> **Input data**:
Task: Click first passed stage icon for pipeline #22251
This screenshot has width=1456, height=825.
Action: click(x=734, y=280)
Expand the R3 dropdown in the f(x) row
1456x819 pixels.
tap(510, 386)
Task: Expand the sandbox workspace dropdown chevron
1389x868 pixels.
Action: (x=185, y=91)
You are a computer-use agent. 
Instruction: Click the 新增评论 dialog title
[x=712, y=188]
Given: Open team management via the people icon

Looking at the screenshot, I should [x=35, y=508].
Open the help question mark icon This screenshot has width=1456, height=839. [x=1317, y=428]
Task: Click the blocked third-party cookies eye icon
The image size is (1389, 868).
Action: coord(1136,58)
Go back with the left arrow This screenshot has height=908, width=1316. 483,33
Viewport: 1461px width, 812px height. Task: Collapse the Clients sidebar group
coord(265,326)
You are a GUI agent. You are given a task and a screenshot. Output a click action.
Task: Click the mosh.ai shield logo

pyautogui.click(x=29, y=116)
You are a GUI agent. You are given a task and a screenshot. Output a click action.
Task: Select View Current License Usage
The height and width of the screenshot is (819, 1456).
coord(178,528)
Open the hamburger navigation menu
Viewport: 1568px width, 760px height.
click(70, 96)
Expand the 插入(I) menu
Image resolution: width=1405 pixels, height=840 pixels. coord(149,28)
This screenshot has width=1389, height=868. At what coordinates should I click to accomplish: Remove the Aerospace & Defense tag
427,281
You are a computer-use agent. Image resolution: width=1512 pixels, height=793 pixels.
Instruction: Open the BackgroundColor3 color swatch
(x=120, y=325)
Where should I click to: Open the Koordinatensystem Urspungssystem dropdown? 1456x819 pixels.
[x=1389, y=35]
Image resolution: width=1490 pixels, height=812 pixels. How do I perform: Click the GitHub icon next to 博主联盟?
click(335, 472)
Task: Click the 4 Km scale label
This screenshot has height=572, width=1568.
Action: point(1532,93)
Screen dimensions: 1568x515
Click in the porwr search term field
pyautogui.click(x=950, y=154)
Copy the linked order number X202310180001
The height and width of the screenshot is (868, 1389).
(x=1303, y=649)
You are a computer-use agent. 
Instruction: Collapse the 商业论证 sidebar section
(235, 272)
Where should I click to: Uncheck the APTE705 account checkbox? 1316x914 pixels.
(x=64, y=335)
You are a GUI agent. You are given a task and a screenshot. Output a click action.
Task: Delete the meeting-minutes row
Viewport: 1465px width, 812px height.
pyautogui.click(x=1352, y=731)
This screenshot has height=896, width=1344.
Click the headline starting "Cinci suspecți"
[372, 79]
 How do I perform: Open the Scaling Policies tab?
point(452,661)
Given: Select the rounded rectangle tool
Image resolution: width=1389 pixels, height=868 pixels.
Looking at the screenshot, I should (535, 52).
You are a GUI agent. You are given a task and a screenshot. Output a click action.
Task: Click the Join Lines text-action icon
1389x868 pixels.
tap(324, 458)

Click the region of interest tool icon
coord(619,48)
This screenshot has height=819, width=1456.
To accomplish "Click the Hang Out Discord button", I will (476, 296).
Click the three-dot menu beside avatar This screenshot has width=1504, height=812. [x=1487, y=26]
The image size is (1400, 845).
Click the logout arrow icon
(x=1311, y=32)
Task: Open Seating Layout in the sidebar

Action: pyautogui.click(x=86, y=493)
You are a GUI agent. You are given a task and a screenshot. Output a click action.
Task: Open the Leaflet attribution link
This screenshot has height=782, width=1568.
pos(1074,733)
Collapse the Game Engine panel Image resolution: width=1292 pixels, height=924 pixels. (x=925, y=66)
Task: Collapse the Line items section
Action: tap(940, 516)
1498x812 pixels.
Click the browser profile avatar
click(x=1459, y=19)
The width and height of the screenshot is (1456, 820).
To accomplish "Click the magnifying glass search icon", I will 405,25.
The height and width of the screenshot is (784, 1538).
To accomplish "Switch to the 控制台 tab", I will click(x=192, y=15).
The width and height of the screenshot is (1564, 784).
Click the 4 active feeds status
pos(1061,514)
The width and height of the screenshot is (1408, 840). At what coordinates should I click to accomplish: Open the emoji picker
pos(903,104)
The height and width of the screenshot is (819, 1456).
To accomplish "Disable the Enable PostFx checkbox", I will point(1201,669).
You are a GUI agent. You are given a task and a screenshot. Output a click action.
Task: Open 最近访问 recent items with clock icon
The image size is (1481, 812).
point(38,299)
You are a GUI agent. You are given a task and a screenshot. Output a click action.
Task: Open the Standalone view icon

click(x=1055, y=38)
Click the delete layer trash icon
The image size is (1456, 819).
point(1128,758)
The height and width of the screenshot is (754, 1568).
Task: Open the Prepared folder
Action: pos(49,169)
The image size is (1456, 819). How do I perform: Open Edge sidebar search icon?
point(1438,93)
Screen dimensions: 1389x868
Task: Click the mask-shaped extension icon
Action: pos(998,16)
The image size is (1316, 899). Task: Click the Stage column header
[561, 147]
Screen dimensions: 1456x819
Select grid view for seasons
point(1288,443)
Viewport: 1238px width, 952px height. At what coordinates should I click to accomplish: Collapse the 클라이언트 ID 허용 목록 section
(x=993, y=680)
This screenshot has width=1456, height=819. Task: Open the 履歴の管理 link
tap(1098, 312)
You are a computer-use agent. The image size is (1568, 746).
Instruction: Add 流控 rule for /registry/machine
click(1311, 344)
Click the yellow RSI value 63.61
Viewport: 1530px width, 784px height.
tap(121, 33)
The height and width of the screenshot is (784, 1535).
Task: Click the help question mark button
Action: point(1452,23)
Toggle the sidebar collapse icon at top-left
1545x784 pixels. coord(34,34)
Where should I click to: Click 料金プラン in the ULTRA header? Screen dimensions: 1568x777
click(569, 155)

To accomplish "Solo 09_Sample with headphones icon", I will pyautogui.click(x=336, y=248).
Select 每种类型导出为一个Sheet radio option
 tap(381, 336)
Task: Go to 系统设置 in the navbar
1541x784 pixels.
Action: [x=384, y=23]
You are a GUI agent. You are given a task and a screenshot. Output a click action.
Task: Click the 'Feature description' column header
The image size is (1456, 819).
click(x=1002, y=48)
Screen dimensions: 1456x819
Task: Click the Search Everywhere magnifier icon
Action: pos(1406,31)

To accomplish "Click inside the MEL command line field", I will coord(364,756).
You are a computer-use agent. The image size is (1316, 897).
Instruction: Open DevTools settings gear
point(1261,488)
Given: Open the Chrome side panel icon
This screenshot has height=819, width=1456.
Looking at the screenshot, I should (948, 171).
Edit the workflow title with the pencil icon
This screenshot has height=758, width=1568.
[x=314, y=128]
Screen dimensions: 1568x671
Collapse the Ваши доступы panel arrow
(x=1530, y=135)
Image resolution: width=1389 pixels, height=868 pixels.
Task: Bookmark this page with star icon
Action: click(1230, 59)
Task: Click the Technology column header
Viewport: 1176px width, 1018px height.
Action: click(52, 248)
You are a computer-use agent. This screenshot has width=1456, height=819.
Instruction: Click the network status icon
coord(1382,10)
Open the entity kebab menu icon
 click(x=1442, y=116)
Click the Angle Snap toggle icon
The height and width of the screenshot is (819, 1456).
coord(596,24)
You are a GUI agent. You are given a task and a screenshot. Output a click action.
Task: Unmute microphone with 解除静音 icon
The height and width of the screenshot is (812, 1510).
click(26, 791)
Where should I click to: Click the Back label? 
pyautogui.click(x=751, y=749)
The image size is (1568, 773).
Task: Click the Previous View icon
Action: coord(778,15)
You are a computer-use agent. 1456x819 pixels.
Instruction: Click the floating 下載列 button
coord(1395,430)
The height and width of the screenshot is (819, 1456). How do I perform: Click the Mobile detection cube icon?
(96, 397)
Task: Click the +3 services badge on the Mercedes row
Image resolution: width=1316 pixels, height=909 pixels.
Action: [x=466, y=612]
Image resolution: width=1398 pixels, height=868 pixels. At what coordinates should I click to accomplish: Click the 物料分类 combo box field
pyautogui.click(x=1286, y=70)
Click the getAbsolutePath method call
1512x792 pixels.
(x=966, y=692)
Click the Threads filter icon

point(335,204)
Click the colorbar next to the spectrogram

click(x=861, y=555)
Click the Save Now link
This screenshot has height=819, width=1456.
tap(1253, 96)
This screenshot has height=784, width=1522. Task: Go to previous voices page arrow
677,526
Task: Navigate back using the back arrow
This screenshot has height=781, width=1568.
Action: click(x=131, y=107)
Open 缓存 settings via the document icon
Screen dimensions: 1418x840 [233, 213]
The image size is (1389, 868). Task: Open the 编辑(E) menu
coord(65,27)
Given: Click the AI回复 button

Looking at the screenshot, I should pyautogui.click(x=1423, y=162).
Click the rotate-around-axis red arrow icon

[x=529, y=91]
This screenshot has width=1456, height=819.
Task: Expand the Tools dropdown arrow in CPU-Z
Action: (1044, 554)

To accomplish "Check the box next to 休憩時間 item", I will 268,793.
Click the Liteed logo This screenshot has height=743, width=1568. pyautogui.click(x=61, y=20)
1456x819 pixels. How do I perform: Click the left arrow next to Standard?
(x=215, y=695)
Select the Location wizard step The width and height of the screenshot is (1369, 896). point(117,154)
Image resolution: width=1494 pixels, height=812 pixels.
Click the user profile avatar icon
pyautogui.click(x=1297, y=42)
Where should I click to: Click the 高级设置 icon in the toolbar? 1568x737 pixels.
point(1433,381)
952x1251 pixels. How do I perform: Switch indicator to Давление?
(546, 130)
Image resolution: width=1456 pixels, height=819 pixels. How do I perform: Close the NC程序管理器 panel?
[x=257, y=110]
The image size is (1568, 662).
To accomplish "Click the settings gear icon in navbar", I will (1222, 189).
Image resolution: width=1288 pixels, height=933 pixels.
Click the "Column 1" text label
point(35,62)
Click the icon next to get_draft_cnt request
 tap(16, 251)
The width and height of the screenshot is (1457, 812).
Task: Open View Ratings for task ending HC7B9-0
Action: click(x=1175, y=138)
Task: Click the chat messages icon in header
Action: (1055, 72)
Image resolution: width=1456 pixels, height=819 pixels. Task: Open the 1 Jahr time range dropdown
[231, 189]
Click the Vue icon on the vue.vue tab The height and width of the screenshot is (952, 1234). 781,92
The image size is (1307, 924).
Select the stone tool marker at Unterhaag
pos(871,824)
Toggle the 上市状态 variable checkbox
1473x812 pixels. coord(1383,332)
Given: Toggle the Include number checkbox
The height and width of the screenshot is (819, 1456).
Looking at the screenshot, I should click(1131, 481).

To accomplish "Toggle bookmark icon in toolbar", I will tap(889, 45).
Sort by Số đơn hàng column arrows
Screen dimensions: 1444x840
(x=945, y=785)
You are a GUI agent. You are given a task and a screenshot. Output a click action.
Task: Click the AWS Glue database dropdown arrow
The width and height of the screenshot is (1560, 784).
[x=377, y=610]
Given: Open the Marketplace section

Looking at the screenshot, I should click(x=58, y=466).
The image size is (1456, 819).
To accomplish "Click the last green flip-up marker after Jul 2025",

> **What is needed**:
Print exactly and only the lines that start at the line with "Image resolution: width=1494" and run through the end of the listing above.

> **Response to this task**:
Image resolution: width=1494 pixels, height=812 pixels.
Click the user profile avatar icon
pyautogui.click(x=1297, y=42)
Where should I click to: Click the 高级设置 icon in the toolbar? 1568x737 pixels.
point(1433,381)
952x1251 pixels. How do I perform: Switch indicator to Давление?
(546, 130)
Image resolution: width=1456 pixels, height=819 pixels. How do I perform: Close the NC程序管理器 panel?
[x=257, y=110]
The image size is (1568, 662).
To accomplish "Click the settings gear icon in navbar", I will (1222, 189).
Image resolution: width=1288 pixels, height=933 pixels.
Click the "Column 1" text label
point(35,62)
Click the icon next to get_draft_cnt request
 tap(16, 251)
The width and height of the screenshot is (1457, 812).
Task: Open View Ratings for task ending HC7B9-0
Action: click(x=1175, y=138)
Task: Click the chat messages icon in header
Action: (1055, 72)
Image resolution: width=1456 pixels, height=819 pixels. Task: Open the 1 Jahr time range dropdown
[231, 189]
Click the Vue icon on the vue.vue tab The height and width of the screenshot is (952, 1234). 781,92
The image size is (1307, 924).
Select the stone tool marker at Unterhaag
pos(871,824)
Toggle the 上市状态 variable checkbox
1473x812 pixels. coord(1383,332)
Given: Toggle the Include number checkbox
The height and width of the screenshot is (819, 1456).
Looking at the screenshot, I should click(1131, 481).

To accomplish "Toggle bookmark icon in toolbar", I will tap(889, 45).
Sort by Số đơn hàng column arrows
Screen dimensions: 1444x840
(x=945, y=785)
You are a GUI agent. You are given a task and a screenshot. Output a click action.
Task: Click the AWS Glue database dropdown arrow
The width and height of the screenshot is (1560, 784).
[x=377, y=610]
Given: Open the Marketplace section

Looking at the screenshot, I should click(x=58, y=466).
The image size is (1456, 819).
To accomplish "Click the last green flip-up marker after Jul 2025",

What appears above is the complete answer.